I couldn’t just stop with all the links I gave you on Friday, so here’s some more computing stuff that I’m sure you’ll find interesting:
Encyclopedia [sic] Britannica Fights Back? – The EB tries to compete with Wikipedia by hiring a 15-member “advisory board.” I’m not quite sure what this board will be able to do, though: they surely can’t fact-check every passage in the encyclopedia to ensure that 12-year-olds won’t embarrass them again.

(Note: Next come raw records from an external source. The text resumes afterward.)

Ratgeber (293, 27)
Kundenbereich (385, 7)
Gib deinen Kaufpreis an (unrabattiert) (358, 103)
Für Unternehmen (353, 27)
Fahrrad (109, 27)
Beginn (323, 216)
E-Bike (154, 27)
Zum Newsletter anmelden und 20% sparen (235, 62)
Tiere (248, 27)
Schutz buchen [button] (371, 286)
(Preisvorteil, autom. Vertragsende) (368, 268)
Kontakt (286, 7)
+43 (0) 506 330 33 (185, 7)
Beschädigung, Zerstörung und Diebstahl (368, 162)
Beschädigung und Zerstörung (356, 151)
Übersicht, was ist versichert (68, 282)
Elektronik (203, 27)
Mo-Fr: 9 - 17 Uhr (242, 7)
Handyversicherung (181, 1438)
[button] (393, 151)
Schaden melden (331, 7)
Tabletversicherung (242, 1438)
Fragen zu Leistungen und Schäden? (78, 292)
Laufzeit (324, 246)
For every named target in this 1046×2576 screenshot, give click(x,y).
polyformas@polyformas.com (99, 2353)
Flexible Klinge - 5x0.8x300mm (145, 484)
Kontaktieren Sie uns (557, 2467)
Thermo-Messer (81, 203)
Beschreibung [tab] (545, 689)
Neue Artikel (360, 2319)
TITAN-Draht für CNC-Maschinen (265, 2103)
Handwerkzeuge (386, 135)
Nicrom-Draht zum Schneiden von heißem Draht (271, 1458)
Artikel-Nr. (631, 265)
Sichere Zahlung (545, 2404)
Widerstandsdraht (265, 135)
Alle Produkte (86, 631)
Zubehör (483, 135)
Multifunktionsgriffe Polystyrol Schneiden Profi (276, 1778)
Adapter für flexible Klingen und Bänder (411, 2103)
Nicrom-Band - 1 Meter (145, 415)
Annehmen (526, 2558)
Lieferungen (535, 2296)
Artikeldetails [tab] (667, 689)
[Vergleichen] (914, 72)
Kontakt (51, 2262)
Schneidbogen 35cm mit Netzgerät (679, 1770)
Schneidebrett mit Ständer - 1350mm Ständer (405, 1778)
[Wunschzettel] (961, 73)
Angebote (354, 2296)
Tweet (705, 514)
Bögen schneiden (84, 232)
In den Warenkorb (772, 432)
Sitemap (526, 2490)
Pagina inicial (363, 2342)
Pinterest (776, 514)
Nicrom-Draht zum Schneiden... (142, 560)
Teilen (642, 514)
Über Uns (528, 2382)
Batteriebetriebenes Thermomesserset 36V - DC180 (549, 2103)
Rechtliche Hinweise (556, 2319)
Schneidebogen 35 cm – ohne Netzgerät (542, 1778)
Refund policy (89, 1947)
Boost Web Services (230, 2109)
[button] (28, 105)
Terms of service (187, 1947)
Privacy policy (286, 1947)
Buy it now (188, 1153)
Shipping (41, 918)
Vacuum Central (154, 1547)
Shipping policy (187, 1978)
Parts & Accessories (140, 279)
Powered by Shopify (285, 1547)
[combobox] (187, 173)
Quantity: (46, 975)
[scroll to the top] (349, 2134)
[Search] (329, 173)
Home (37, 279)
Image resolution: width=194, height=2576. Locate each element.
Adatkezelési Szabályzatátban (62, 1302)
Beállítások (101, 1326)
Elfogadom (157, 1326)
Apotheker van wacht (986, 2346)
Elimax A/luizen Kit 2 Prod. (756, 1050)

And due to the laws of physics, 15 academics can’t satisfy Moore’s Law or some other fast-growing trend, like Wikipedia seems to. 
Whistle-Blower Faces FBI Probe – After revealing a doozie of a security hole in Cisco Systems’ network routers, Michael Lynn is being investigated by the FBI. It turns out that Cisco, who was trying to cover up news of the hole until it could release an update, has dropped the charges, but he is being investigated anyways.
AOL Should Be More Like Apple – AOL made too many mistakes, not the least of which were merging with Time Warner or releasing any version of Nestcape above 3.x.
Portable Video Players – My junior year, I rode the bus with a guy named Dev. One day, he pulled out one of these portable music players – a wallet-sized box – and tried watching a movie on it, trying to impress me with his gadgetry. No such luck. Creative’s new product is a solution in search of a problem, though I’m sure any iRiver fan will rush out to buy it soon.
John Gruber pointed out some great techniques for implementing on webpages without annoying the reader. One of these sensible techniques stays put as you scroll the page, and the other is a no-fuss approach that comes closer to the glosses (marginal notes) that you’d find in a printed book.
Of course, you’d only find footnotes, endnotes, or sidenotes useful if you write like me, trying to cram every last possible detail into a piece of writing.